Re: [zfs-discuss] ZFS, power failures, and UPSes

2009-06-30 Thread Neal Pollack

On 06/30/09 03:00 AM, Andre van Eyssen wrote:

On Tue, 30 Jun 2009, Monish Shah wrote:

The evil tuning guide says The ZIL is an essential part of ZFS and 
should never be disabled.  However, if you have a UPS, what can go 
wrong that really requires ZIL?


Without addressing a single ZFS-specific issue:

* panics
* crashes
* hardware failures
- dead RAM
- dead CPU
- dead systemboard
- dead something else
* natural disasters
* UPS failure
* UPS failure (must be said twice)
* Human error (what does this button do?)
* Cabling problems (say, where did my disks go?)
* Malicious actions (Fired?
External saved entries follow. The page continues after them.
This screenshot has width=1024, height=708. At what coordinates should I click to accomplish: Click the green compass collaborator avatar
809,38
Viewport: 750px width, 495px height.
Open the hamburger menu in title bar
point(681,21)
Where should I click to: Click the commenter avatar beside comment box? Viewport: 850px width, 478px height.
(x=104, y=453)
Let me turn their power off!)

That's just a warm-up; I'm sure people can add both the ZFS-specific 
reasons and also the fallacy that a UPS does anything more than 
mitigate one particular single point of failure.


Actually, they do quite a bit more than that.
They create jobs, generate revenue for battery manufacturers, and tech's 
that change
batteries and do PM maintenance on the large units.  Let's not forget 
that they add
significant revenue to the transportation industry, given their weight 
for shipping.


In the last 28 years of doing this stuff, I've found a few times that 
the UPS has actually
worked and lasted as long as the outage.  Many other times, the unit is 
failed (circuits),
or the batteries are beyond the service life.  But really, something 
approaching 40%

of the time they actually work out OK.

So they also create repair and recycling jobs. :-)
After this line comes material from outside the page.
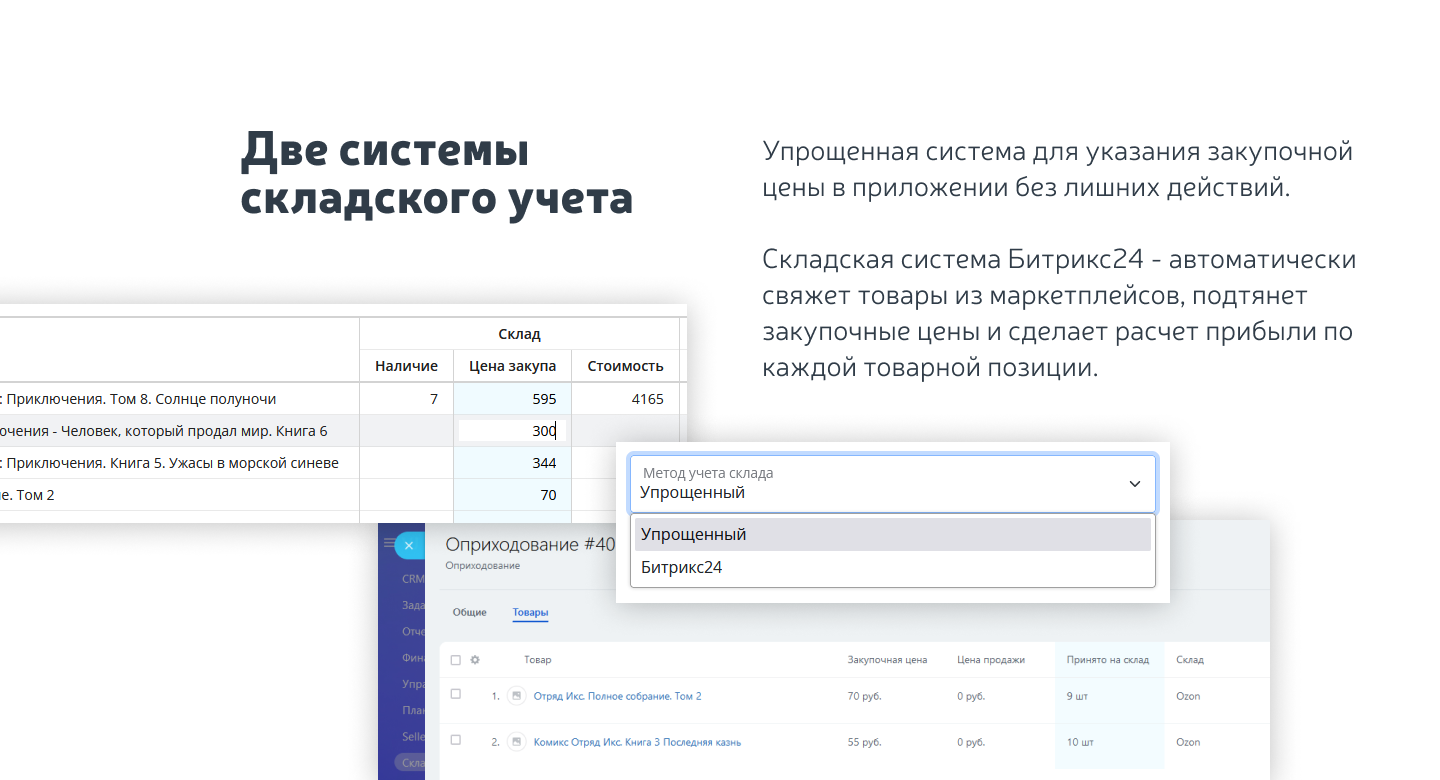Expand the Метод учета склада dropdown chevron
The height and width of the screenshot is (780, 1440).
(1134, 484)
Don't forget to buy two UPSes and split your machine across both. And 
don't forget to actually maintain the UPS. And check the batteries. 
And schedule a load test.


The single best way to learn about the joys of UPS behaviour is to sit 
down and have a drink with a facilities manager who has been doing the 
job for at least ten years. At least you'll hear some funny stories 
about the day a loose screw on one floor took out a house UPS and 100+ 
hosts and NEs with it.


Andre.




___
zfs-discuss mailing list
zfs-discuss@opensolaris.org
http://mail.opensolaris.org/mailman/listinfo/zfs-discuss


Re: [zfs-discuss] ZFS, power failures, and UPSes

2009-06-30 Thread Bob Friesenhahn

On Tue, 30 Jun 2009, Neal Pollack wrote:

Actually, they do quite a bit more than that. They create jobs, 
generate revenue for battery manufacturers, and tech's that change 
batteries and do PM maintenance on the large units.  Let's not


It sounds like this is a responsibility which should be moved to the 
US federal goverment since UPSs create jobs.
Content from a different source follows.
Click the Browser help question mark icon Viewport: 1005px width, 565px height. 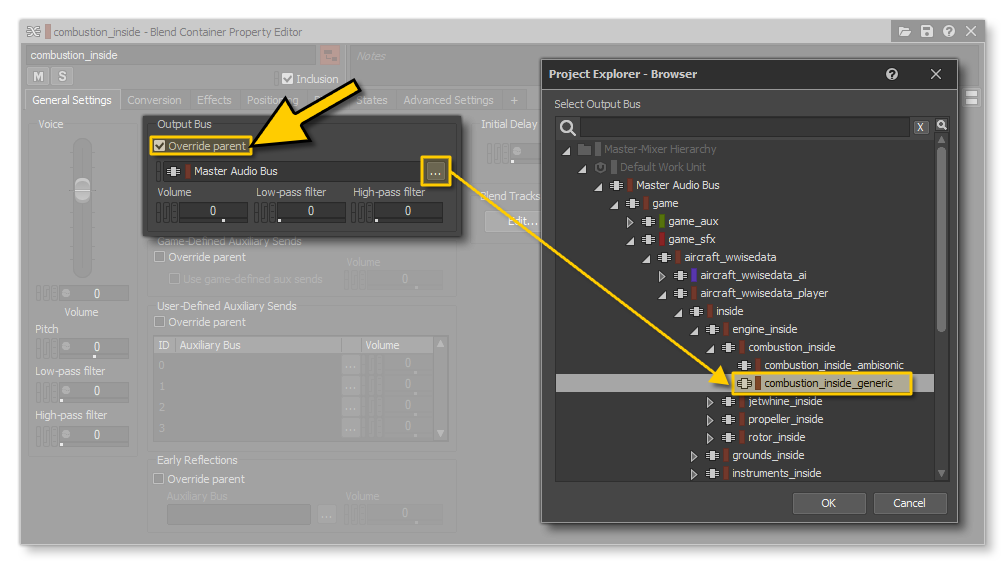tap(892, 74)
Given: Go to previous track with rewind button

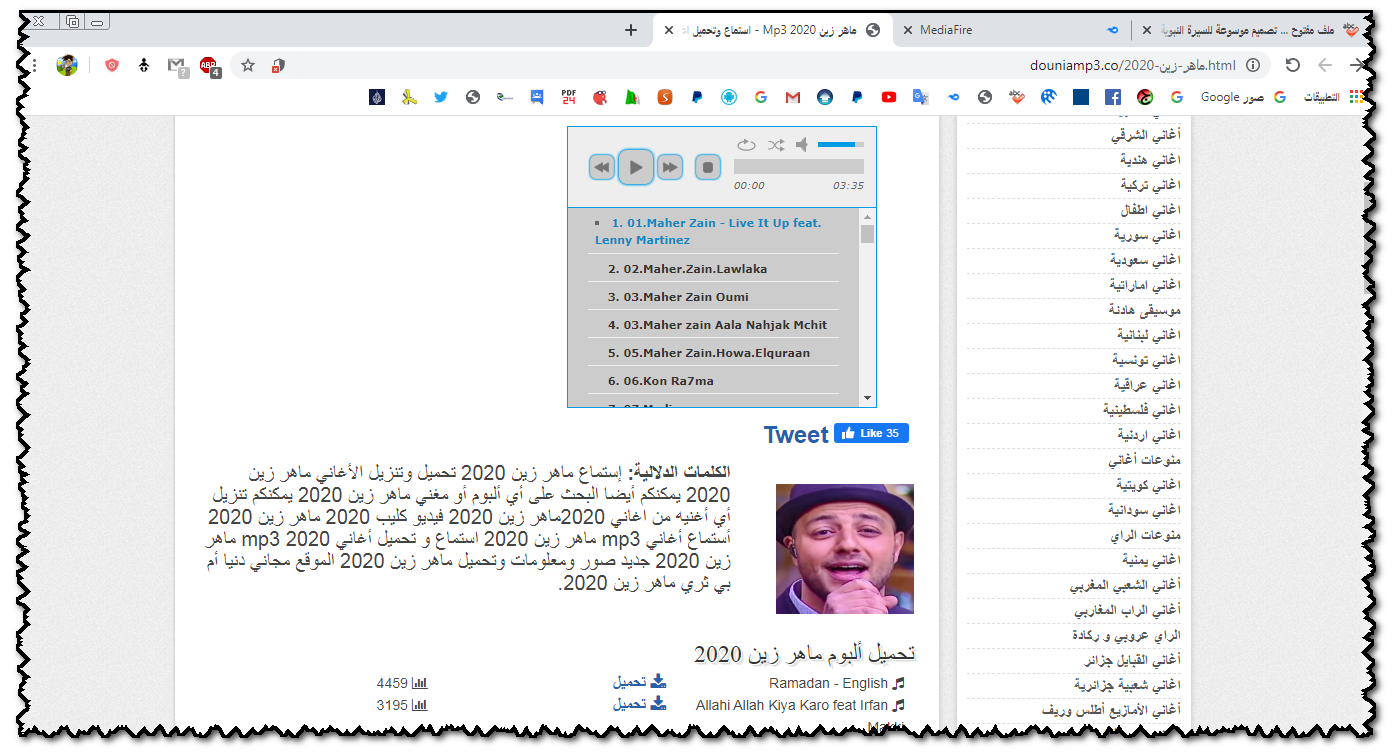Looking at the screenshot, I should pos(601,168).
In the last 28 years of doing this stuff, I've found a few times 
that the UPS has actually worked and lasted as long as the outage.


I have seen UPSs help quite a lot for short glitches lasting seconds, 
or a minute.  Otherwise the outage is usually longer than the UPSs can 
stay up since the problem required human attention.


A standby generator is needed for any long outages.

Bob
--
Bob Friesenhahn
bfrie...@simple.dallas.tx.us, http://www.simplesystems.org/users/bfriesen/
GraphicsMagick Maintainer,http://www.GraphicsMagick.org/
___
zfs-discuss mailing list
zfs-discuss@opensolaris.org
http://mail.opensolaris.org/mailman/listinfo/zfs-discuss


Re: [zfs-discuss] ZFS, power failures, and UPSes

2009-06-30 Thread Erik Trimble

Bob Friesenhahn wrote:

On Tue, 30 Jun 2009, Neal Pollack wrote:

Actually, they do quite a bit more than that. They create jobs, 
generate revenue for battery manufacturers, and tech's that change 
batteries and do PM maintenance on the large units.  Let's not


It sounds like this is a responsibility which should be moved to the 
US federal goverment since UPSs create jobs.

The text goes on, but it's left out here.